Restoration in a Transformational Community 12: Unlearning False Truths
Learning to restore those who fall has to start with unlearning what you may think you know now. So much of what I see practiced with people in need of restoration is based on beliefs not necessarily informed by the Spirit. These beliefs are not necessarily wrong as often as they are overinflated. They are often applied to spiritual situations in which they have no bearing. It’s like having only a hammer in your toolbox, so that every issue must be a nail.
But unlearning is much more challenging than admitting you have only one tool. Unlearning requires an acknowledgement that what I think about this tool is wrong, that I have been misled by perhaps powerful voices into believing this tool really is the answer. I remember chatting briefly with a man who had overheard a conversation I was having about how God healed me from being an angry man. He stopped me and asked how that had happened. I quickly sketched out my day before the Lord, how He spoke truth into my life and how I had surrendered the hurt of my heart to Him that day. Apparently I forgot to say the magic words he was waiting for. He immediately launched into telling me how he counseled many people over the internet by teaching them Scripture. His counterpoint was that only with a deeper understanding of the meaning of the Bible are people really helped. I recognized that, in his eyes, my pathway to freedom from anger was suspect until I admitted the real way to healing was his way.
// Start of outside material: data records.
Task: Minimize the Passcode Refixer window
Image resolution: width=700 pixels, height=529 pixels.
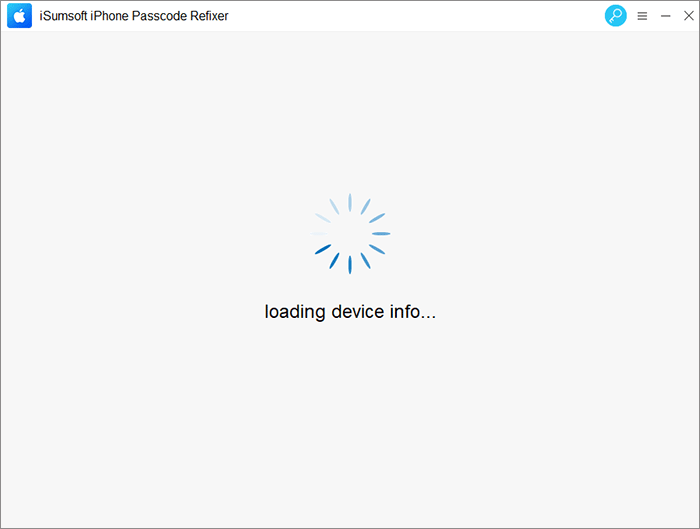Action: pyautogui.click(x=666, y=16)
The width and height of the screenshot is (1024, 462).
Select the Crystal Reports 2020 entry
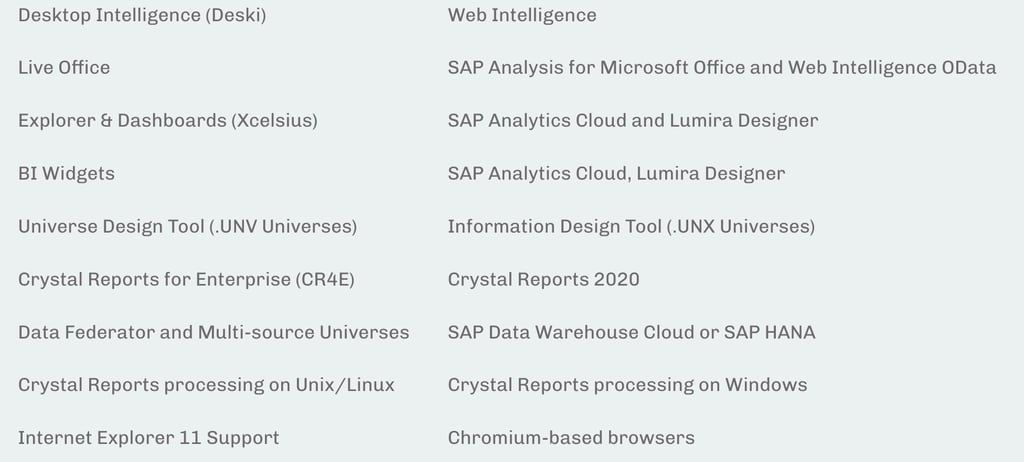(x=543, y=280)
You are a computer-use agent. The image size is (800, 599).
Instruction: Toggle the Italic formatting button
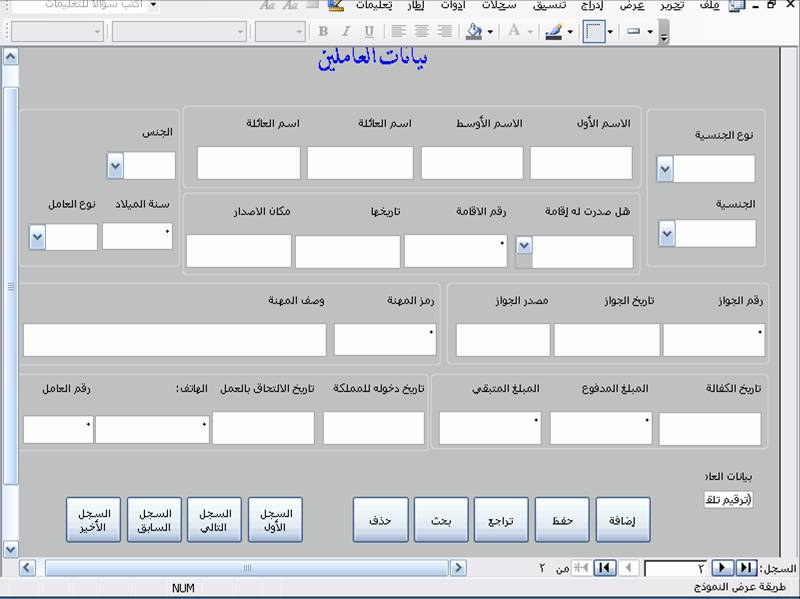pyautogui.click(x=346, y=32)
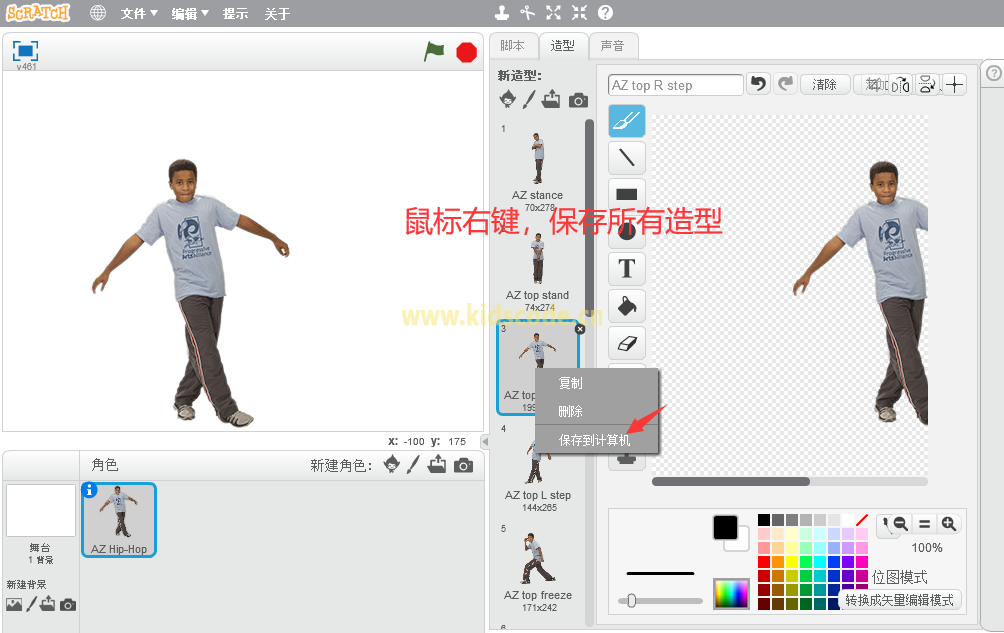1004x633 pixels.
Task: Click the undo arrow in the paint editor
Action: pos(761,84)
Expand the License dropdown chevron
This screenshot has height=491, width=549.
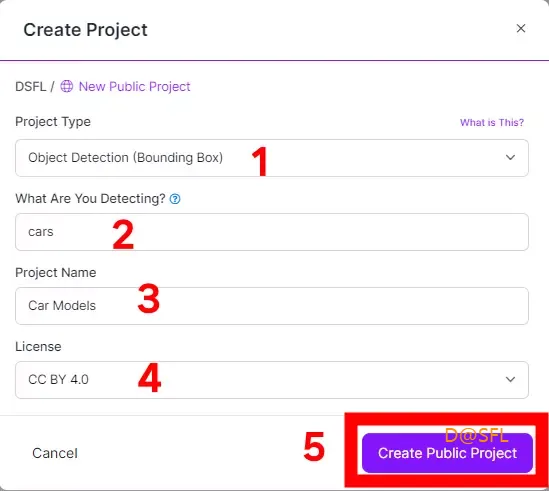510,379
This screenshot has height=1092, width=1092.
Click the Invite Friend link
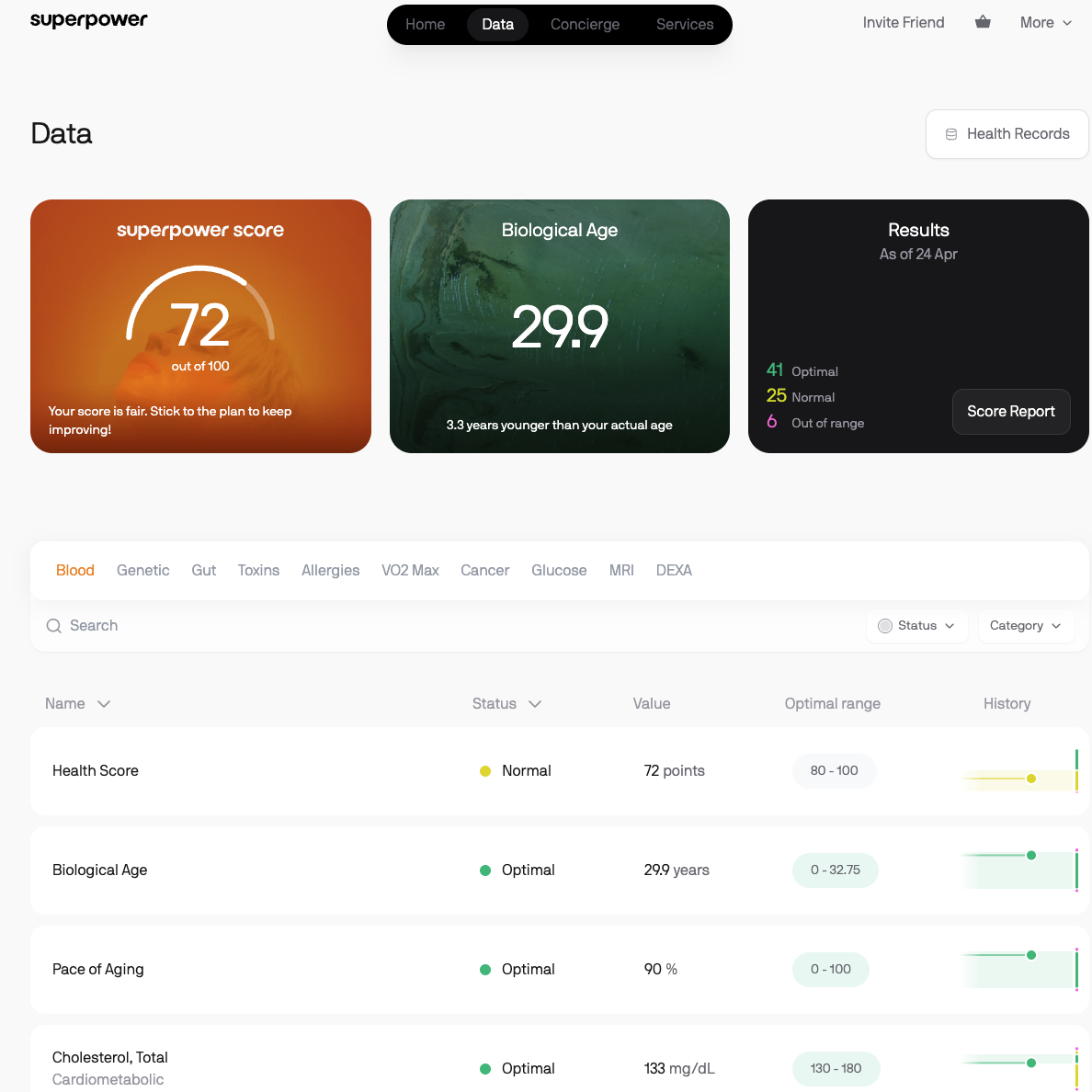pos(903,23)
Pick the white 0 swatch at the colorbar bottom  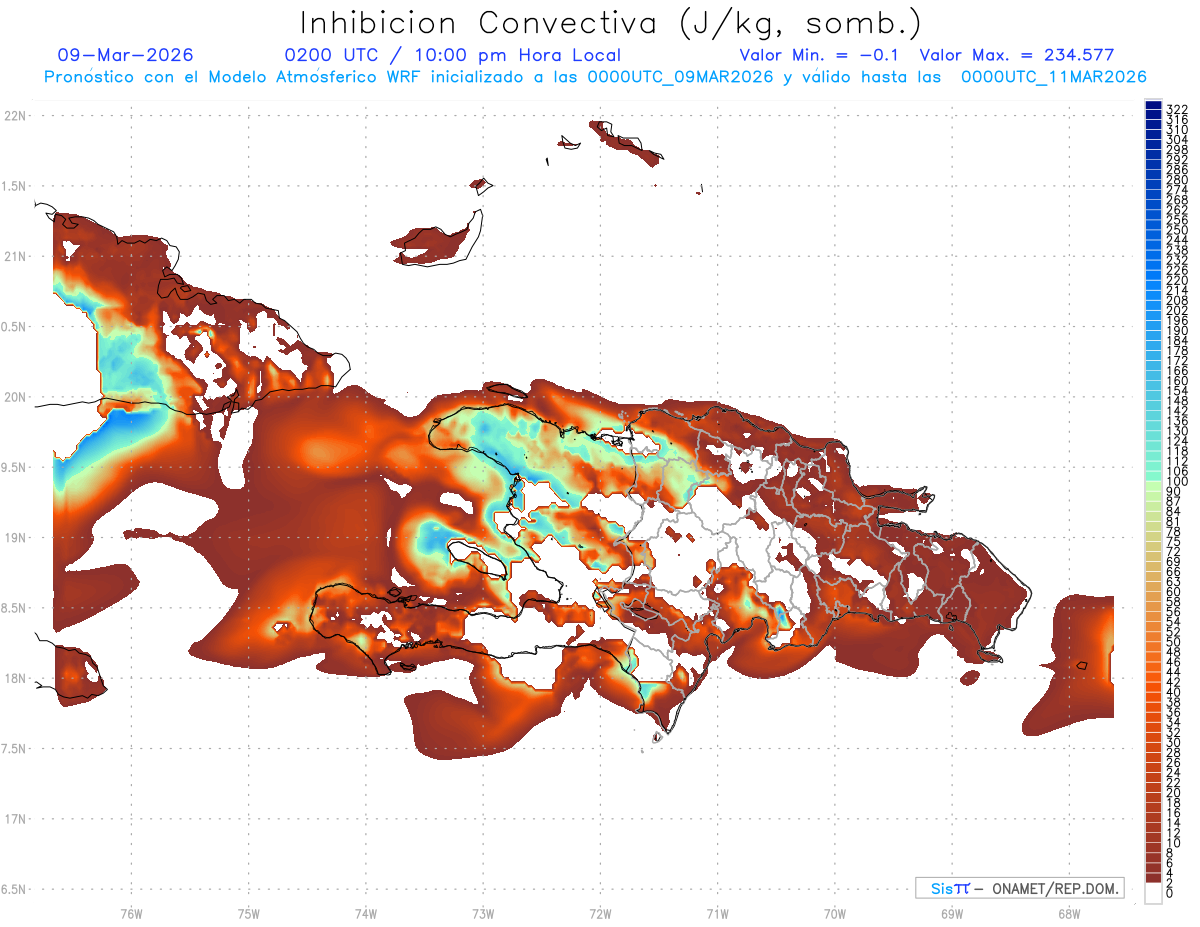(1153, 895)
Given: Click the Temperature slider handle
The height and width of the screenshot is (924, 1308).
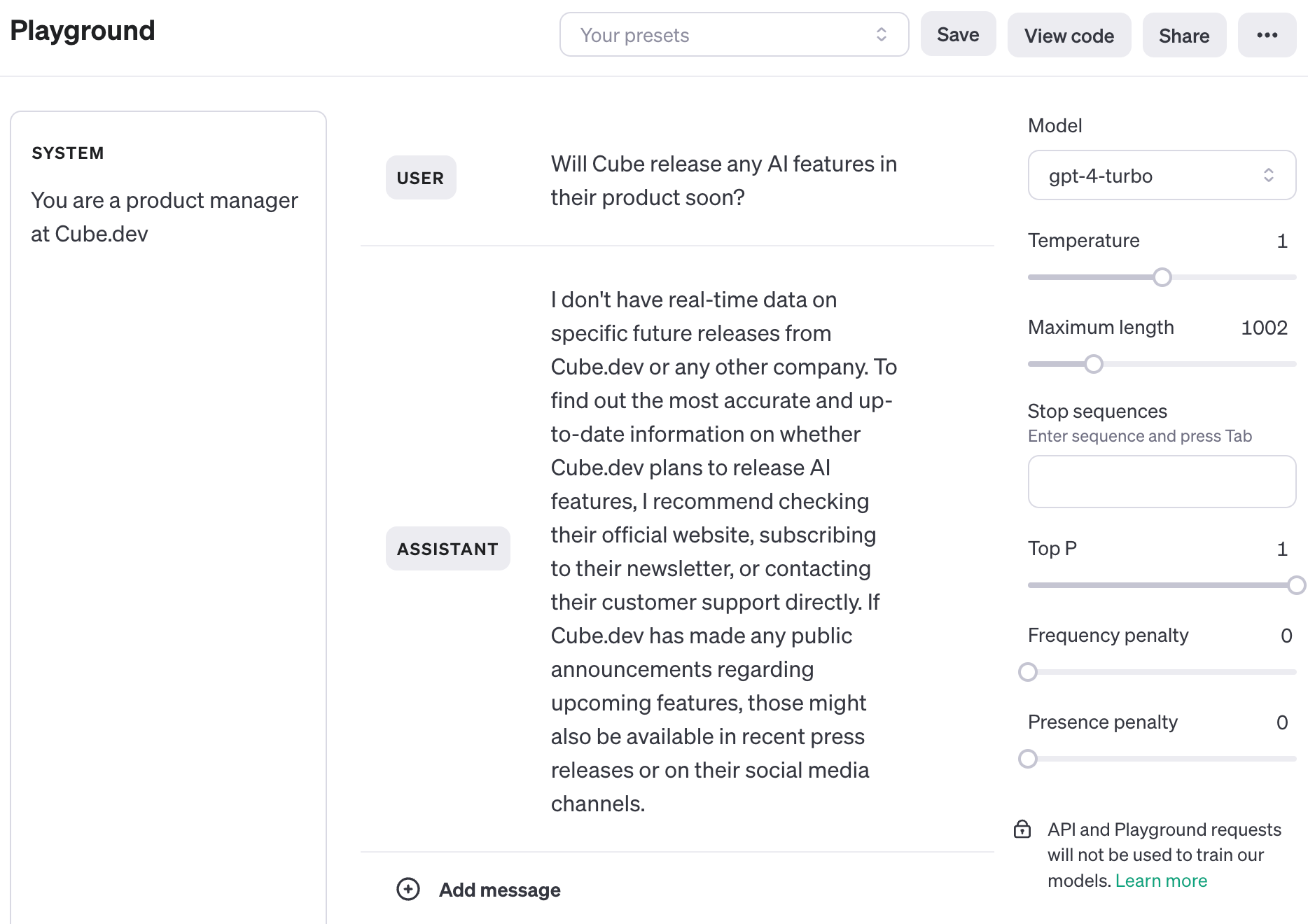Looking at the screenshot, I should (x=1162, y=277).
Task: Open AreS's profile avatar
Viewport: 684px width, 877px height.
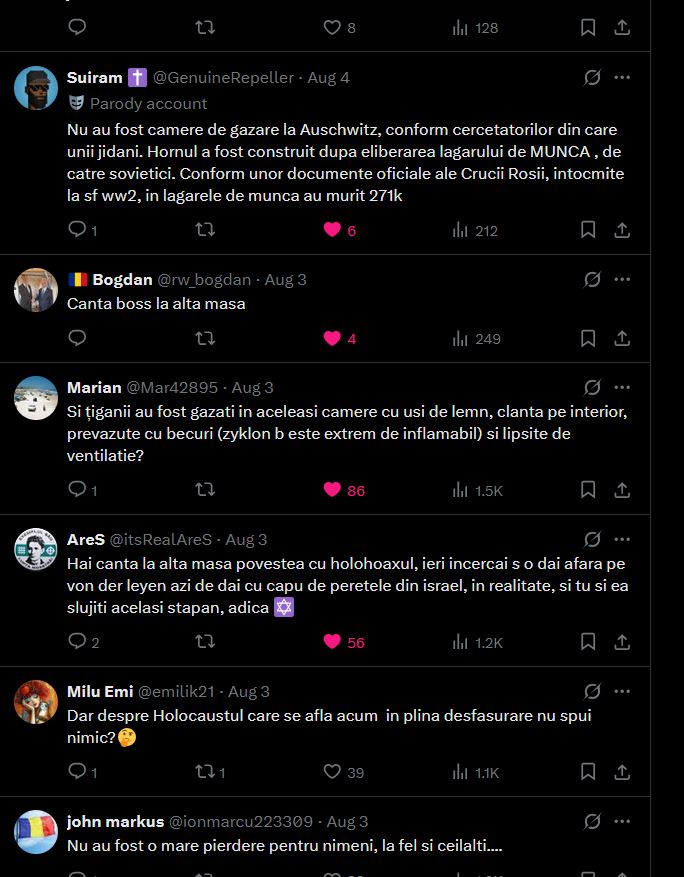Action: coord(36,549)
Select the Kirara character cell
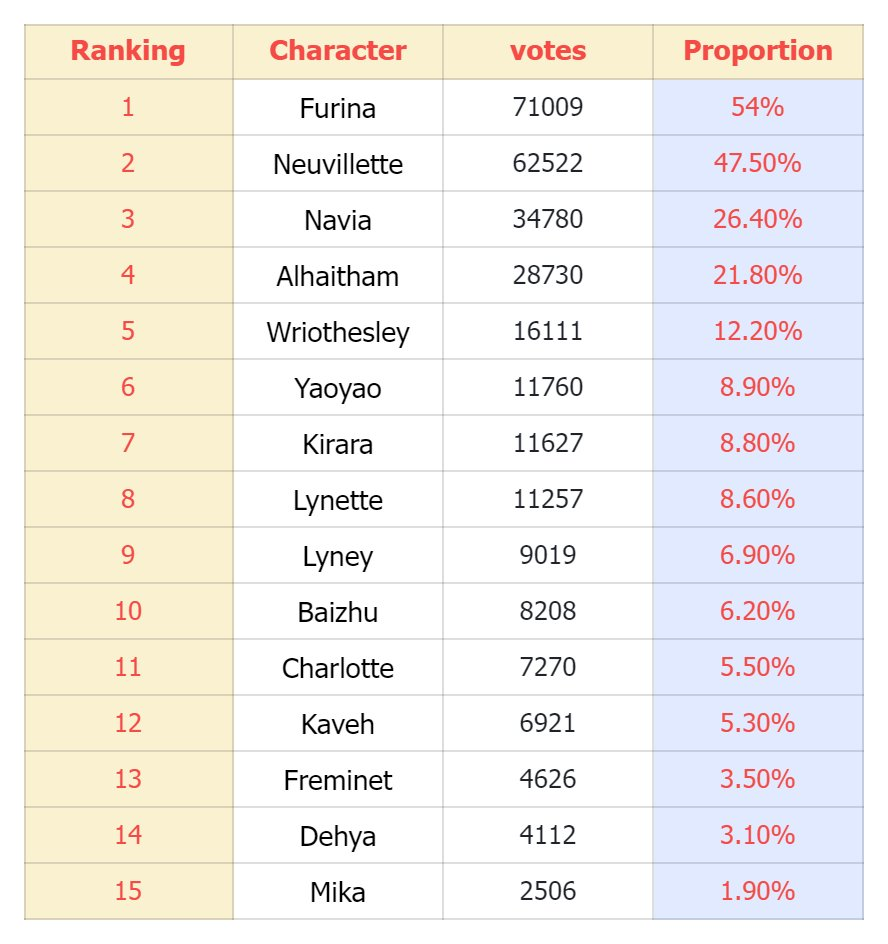Viewport: 888px width, 944px height. pos(338,443)
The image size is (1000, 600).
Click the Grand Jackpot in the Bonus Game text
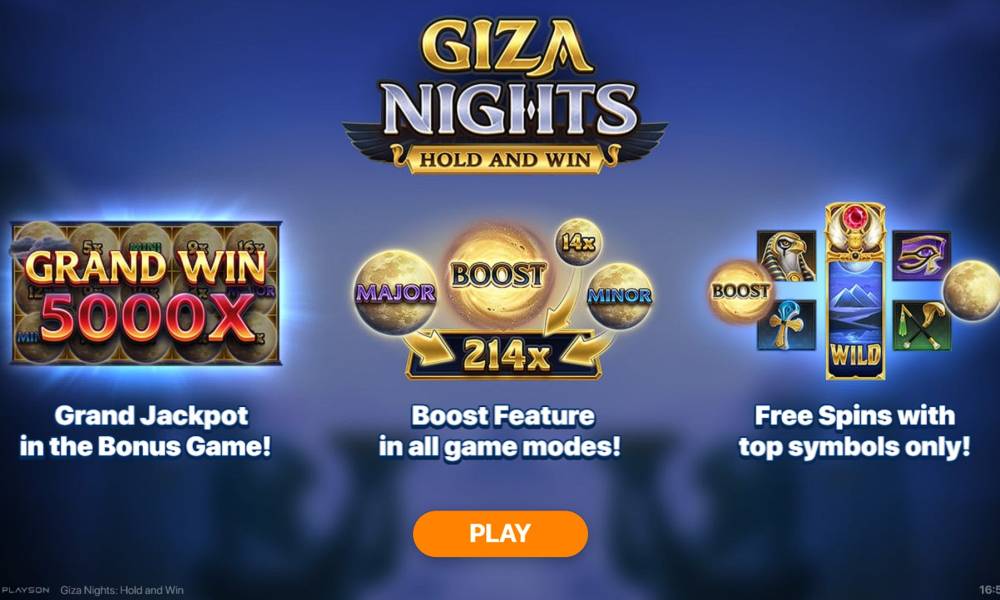145,431
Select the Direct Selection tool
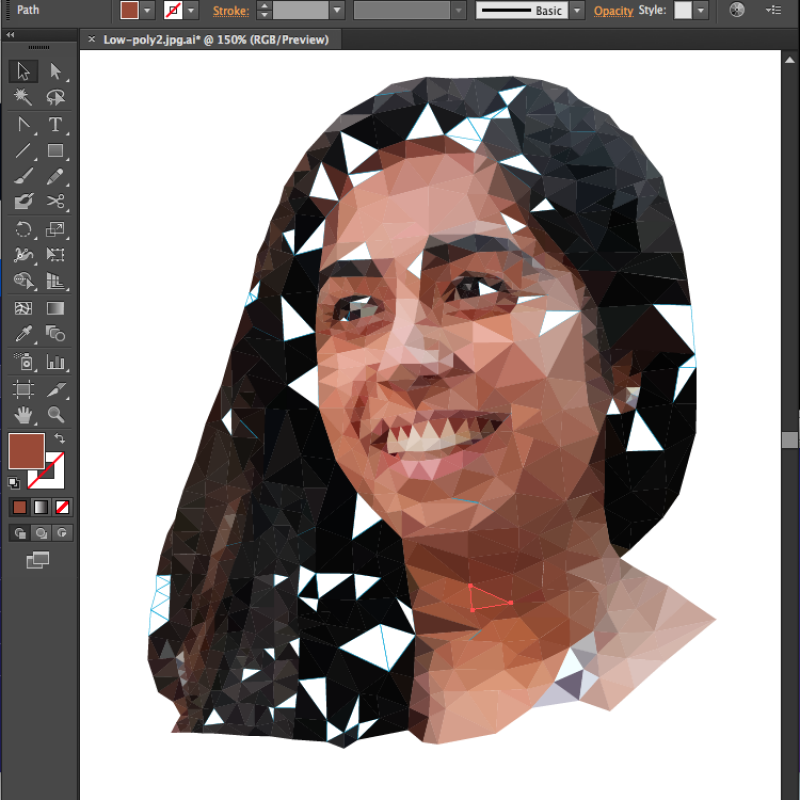This screenshot has height=800, width=800. pyautogui.click(x=56, y=71)
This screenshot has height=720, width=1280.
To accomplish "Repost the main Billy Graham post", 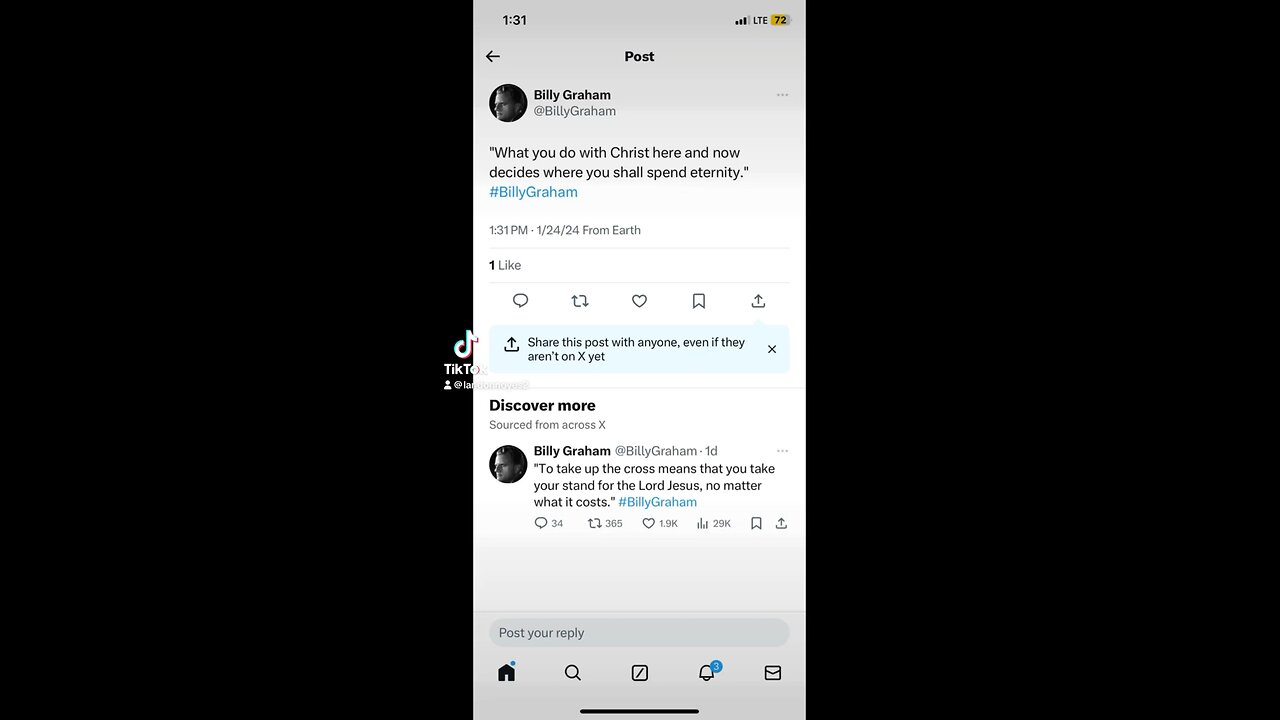I will point(580,301).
Many sincere people are like that. Ted Haggard wrote a blog sharing his sympathy with several pastors who lost their sons to suicide. He suggested he understood the treachery of inner turmoil because his own broke his life and destroyed his ministry. Yet it was not through the care of the supporting leaders he discovered God’s healing. He spoke of seeking out help that allowed him to discover past trauma from his early life (hurt of the heart). Once identified and addressed, he found God able to heal this wound and deliver him out the powerful grasp of sin. But this was not the pathway his restoration team was advocating. They told him that when he was done with counseling and ready for the demons to be cast out of him, his marriage and life would be restored.
You have to face this. Sometimes our best tools are inadequate to breathe spiritual health back into a broken life. In our pursuit after God, we have created theological dead ends we worship without question. Or we buy into our own inadequacy and believe the psychological professional really has the goods for restoration. I see this by the number of pastors I know and love who are pursuing masters in counseling degrees. This is not a slam on theology or psychology. Those are merely tools which are either given too much credit or applied in ways they were not meant to be used. Recognizing this is true is the first step to unlearning so you can learn to be part of a Galatians 6:1 community.